Under the agreement, Iran was only allowed to possess 300 kilograms of uranium compared to 100,000. The deal restricted Iran’s uranium enrichment up to 3.67 percent and stipulated that it must be used only for energy, far from the more than 90 percent needed to produce a nuclear weapons arsenal.
Iran agreed to limit its sensitive nuclear activities and allowed inspection from the International Atomic Energy Agency (IAEA) in exchange for the removal of economic sanctions.
However, Trump decided to abandon the deal unilaterally in 2018, slamming it for being ineffective in halting Iran’s nuclear ambition. Trump also criticized the JCPOA as the most embarrassing agreement in history.
In July 2019, Iran retaliated by deliberately enriching uranium above the limit stipulated in the agreement. In November 2019, NPR reported that Iran announced its plan to enrich uranium up to 5 percent.

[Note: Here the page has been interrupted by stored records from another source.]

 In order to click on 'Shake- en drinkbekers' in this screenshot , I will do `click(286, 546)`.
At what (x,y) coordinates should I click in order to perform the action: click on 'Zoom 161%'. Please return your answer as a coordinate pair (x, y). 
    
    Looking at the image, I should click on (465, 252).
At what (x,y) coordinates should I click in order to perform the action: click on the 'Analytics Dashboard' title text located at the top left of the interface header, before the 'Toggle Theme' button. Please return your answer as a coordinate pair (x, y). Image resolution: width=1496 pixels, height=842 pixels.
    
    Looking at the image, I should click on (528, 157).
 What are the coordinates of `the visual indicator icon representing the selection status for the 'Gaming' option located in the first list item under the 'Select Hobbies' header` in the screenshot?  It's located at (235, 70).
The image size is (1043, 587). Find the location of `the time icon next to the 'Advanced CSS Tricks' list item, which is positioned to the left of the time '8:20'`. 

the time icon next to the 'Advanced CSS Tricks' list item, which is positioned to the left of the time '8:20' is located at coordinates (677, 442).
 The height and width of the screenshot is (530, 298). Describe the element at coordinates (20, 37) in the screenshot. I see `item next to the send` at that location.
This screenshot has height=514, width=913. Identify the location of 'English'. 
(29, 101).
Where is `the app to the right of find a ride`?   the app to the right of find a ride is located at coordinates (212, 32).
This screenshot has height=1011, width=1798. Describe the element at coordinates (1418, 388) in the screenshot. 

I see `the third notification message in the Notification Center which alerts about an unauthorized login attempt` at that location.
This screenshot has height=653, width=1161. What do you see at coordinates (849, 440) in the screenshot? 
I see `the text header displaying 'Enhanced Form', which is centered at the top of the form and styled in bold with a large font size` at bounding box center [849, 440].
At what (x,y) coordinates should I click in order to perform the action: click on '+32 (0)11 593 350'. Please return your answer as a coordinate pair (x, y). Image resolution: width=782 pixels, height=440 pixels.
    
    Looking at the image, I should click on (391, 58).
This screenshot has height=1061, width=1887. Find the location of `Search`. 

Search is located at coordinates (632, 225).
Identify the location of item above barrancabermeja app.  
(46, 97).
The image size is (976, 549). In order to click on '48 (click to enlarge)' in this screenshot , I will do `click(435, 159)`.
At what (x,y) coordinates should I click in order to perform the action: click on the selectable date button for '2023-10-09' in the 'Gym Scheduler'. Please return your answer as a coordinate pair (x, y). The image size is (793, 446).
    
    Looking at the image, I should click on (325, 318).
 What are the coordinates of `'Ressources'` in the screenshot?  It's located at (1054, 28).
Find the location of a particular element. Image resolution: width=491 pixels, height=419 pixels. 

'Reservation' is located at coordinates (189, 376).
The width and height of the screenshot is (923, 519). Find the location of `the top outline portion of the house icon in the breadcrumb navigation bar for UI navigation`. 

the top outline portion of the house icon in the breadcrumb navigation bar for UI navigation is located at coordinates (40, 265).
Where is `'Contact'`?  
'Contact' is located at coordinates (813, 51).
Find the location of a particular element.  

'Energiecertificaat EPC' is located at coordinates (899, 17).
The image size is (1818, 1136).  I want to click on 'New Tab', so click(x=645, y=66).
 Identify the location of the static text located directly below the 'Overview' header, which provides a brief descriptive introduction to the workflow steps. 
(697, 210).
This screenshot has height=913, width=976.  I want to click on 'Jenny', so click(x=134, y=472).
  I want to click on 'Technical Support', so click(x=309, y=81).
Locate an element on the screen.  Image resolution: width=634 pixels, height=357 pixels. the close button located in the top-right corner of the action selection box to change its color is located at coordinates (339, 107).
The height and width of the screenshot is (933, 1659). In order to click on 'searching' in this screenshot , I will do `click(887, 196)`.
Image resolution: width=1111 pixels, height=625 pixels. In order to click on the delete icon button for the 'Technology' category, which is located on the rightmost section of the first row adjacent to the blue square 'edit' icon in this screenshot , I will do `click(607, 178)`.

The deal’s remaining signatories complained to Iran for not sticking to the agreement. However, those signatories still hope to save the agreement and opposed Washington’s unilateral withdrawal.
Biden’s Views on JCPOA
As the US election nears, many are hoping that the US will return to the JCPOA if Biden is elected. There is considerable belief that he may do so, given his experience as vice president under the Obama administration who helped to craft and sign the agreement in 2015.
“If Iran comes back into compliance with the deal, then yes, Joe Biden said we would do the same thing, but we would use that as a platform to try to build a stronger and longer deal working with our partners,” Biden’s foreign policy adviser Anthony Blanken told CBS News.
During his presidency, Obama called for a new chapter of the US-Iran relations. He uploaded the video on the Youtube account The Obama White House, which sent a warm message to Iranians.
However, if Biden is elected, he and his administration will face a tough challenge since US-Iran ties have reached a very low level under the Trump administration.
There are three main issues to be addressed should the Biden administration plan to restore the JCPOA; Iran’s undermining activities in the region, and the country’s continued strategy to produce its ballistic missiles, and the sunset clauses that remove restrictions on Iran’s nuclear enhancement program in 2025.
Joseph Rank, former acting deputy assistant secretary of defense for Middle East policy (2017-18), stated that offering some sanctions’ relief is the best way to persuade Tehran to return to the negotiating table.
JCPOA’s Signatories Should All Be Involved
Indonesian international affairs expert Yusran told Insideover that Germany, Russia, and China can play a role in pushing the US and Iran to return to the negotiating table due to their global influence.
“Germany is politically stable and has resources to be maximized. While Russia and China are among the world’s nuclear powerhouses,” Yusran said.